|
A soleil aveuglant, bronzage à l'avenant!
A l'heure où l'été s'avance, le soleil au zénith, RAY BAN sur le nez, le jeune Adonis étendu sur le sable balaie ses boucles blondes en arrière, d'un mouvement furtif dans les cheveux. La plage est encombrée de baigneurs sommeillant côte à côte, abandonnés à une sieste brûlante. Un rapide coup d'oeil à sa ROLLEX, et il se redresse d'un bond, roule sa serviette LACOSTE: il est temps d'enfourcher la HARLEY pour regagner le cabinet où les patients font déjà la queue devant la porte. Son métier de masseur kinésithérapeute-ostéopathe est envahissant et chaque jour son prestige augmente auprès d'une clientèle toujours plus quémandeuse de ses soins éclairés. Il n'a pas de famille encore, mais une amie très belle qui se love sur la moto, caressant de la main les courbes harmonieuses du réservoir comme elle caresse des yeux « son kiné », envoûtante, gourmande, langoureuse. Adonis répond à ses avances dès que son métier lui laisse un chouïa de loisirs; restaurants, spectacles, week end en amoureux, il vit bien, profite de son argent sans retenue. Il ne calcule pas, sa carrière se déroule sans problème, les journées sont trop courtes, les semaines, les mois passent trop vite, ... le travail, les plaisirs l'accaparent, il ne voit pas le temps passer. Son auréole grandit .... il se consacre entièrement à son métier, perfectionne son art auprès des meilleurs professeurs, soigne les foules avec passion, amassant fortune. Pas le temps de fréquenter les confrères, il a trop à faire ...

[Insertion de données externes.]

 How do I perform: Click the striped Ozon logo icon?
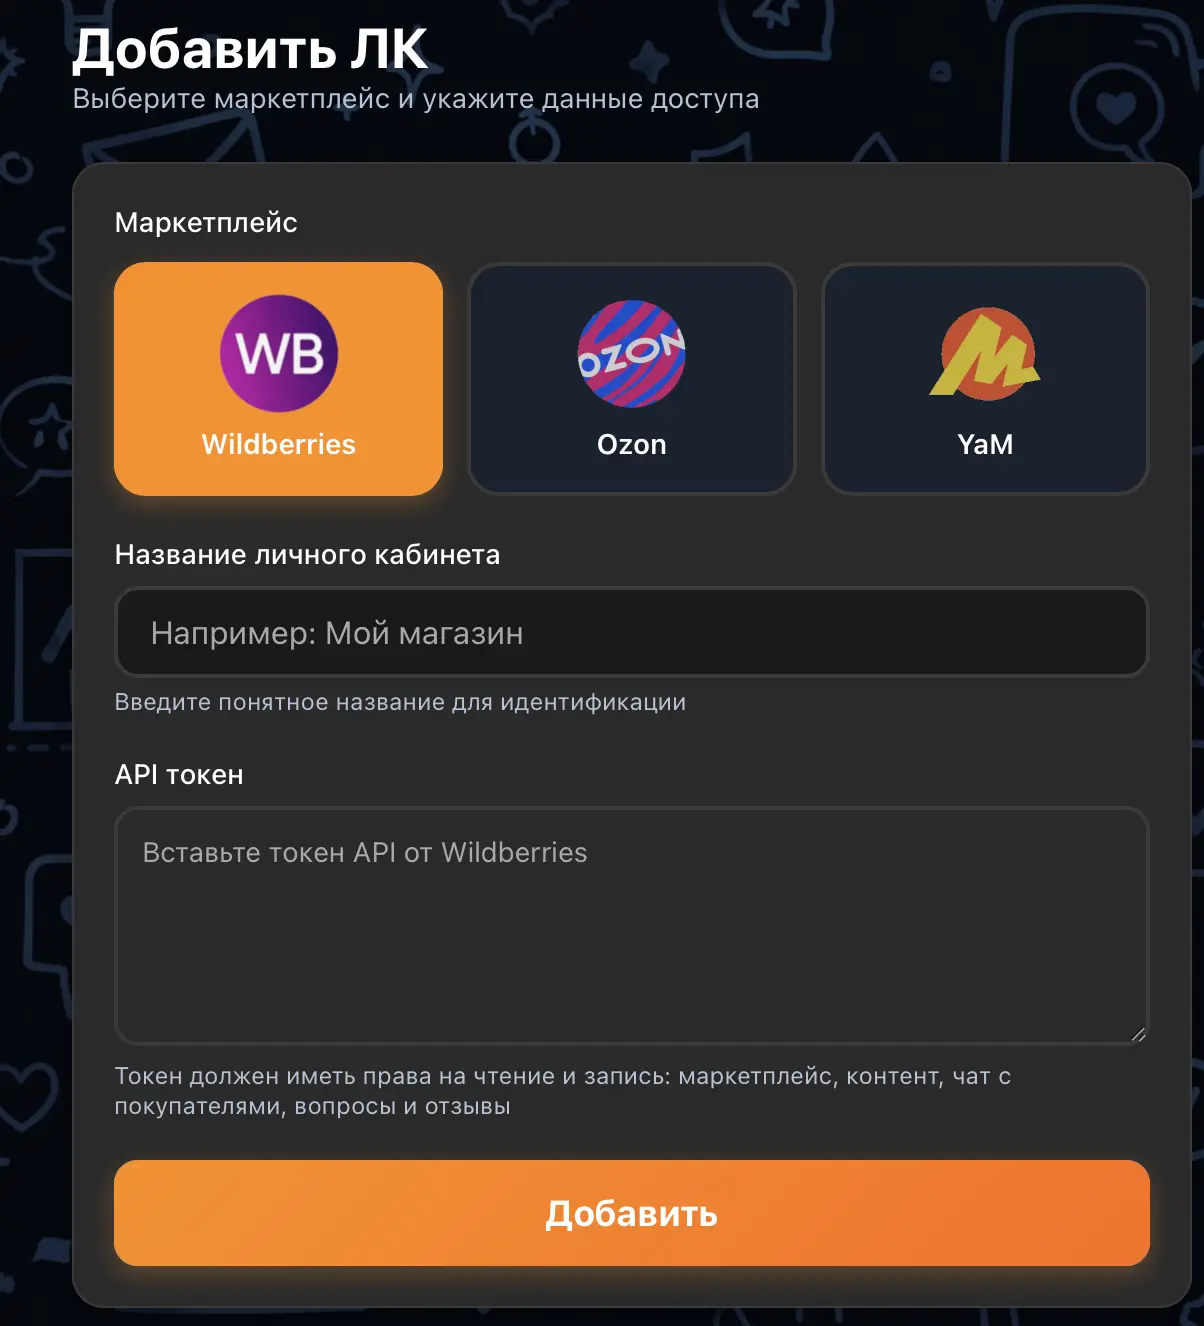point(632,354)

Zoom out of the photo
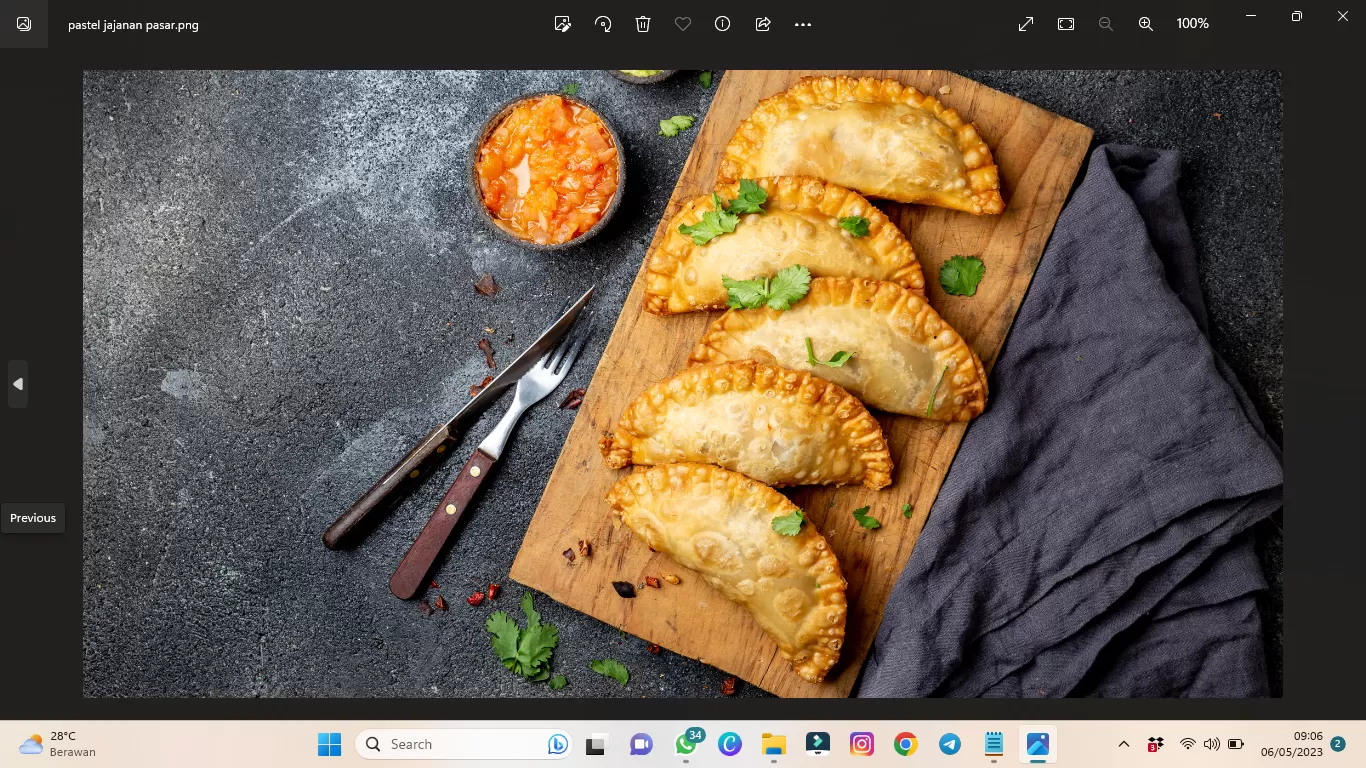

Soudain une sonnerie stridente le fait bondir, il se retrouve assis dans son lit, transpirant, échevelé, ...le réveil!!! Dans un réflexe quotidien il le frappe pour le faire taire, rassemble péniblement ses idées et sort en titubant du lit pour courir sous la douche. Il est déjà en retard, s'est laissé bercer dans ses rêves, mais doit au plus vite sauter dans sa guimbarde, parcourir les routes de campagne pour les soins à domicile, avant de passer à la maison de retraite, et attaquer une longue journée au cabinet. Le menu de chaque jour, des patients parfois grincheux, des paperasses qui s 'amoncellent sur le bureau, des appels téléphoniques à la Sécu ou à la banque, ... et il faudrait encore assister à des réunions syndicales? Non, la tête dans le guidon, il n'a pas le temps de se préoccuper de l'avenir! Pourquoi les tarifs et la nomenclature n'augmentent-ils pas? Pourquoi encore une DEP? A quoi ça sert cette paperasse administrative? « On pourrait quand même simplifier toutes ces formalités ! ». Il ne sait rien de tout ça. D'ailleurs où trouverait-il le temps de lire les bulletins reçus du syndicat (« c'est pas gratuit, pour ce qu'ils font ») ou de l'Ordre (« encore une belle invention pour nous pomper de l'argent ») jetés à la poubelle sans même enlever l'enveloppe? « Y a du boulot »!!! « C'est les vacances, on verra après ». Les masseurs kinésithérapeutes courbent l'échine en maugréant contre le mauvais sort, mais ne lisent pas, même leur horoscope. C'est dire qu'ils sont peu inquiets de leur avenir, ont-ils raison? Oh que non, mais comment leur ouvrir les yeux? L'hiver a été terne, le printemps morose, l'été s'annonce chaud, l'automne sera saignant: les réformes ministérielles annoncées pour notre profession ne sont pas enthousiasmantes. Le nouveau proverbe corporatif: 2008, année blanche, kiné pâle.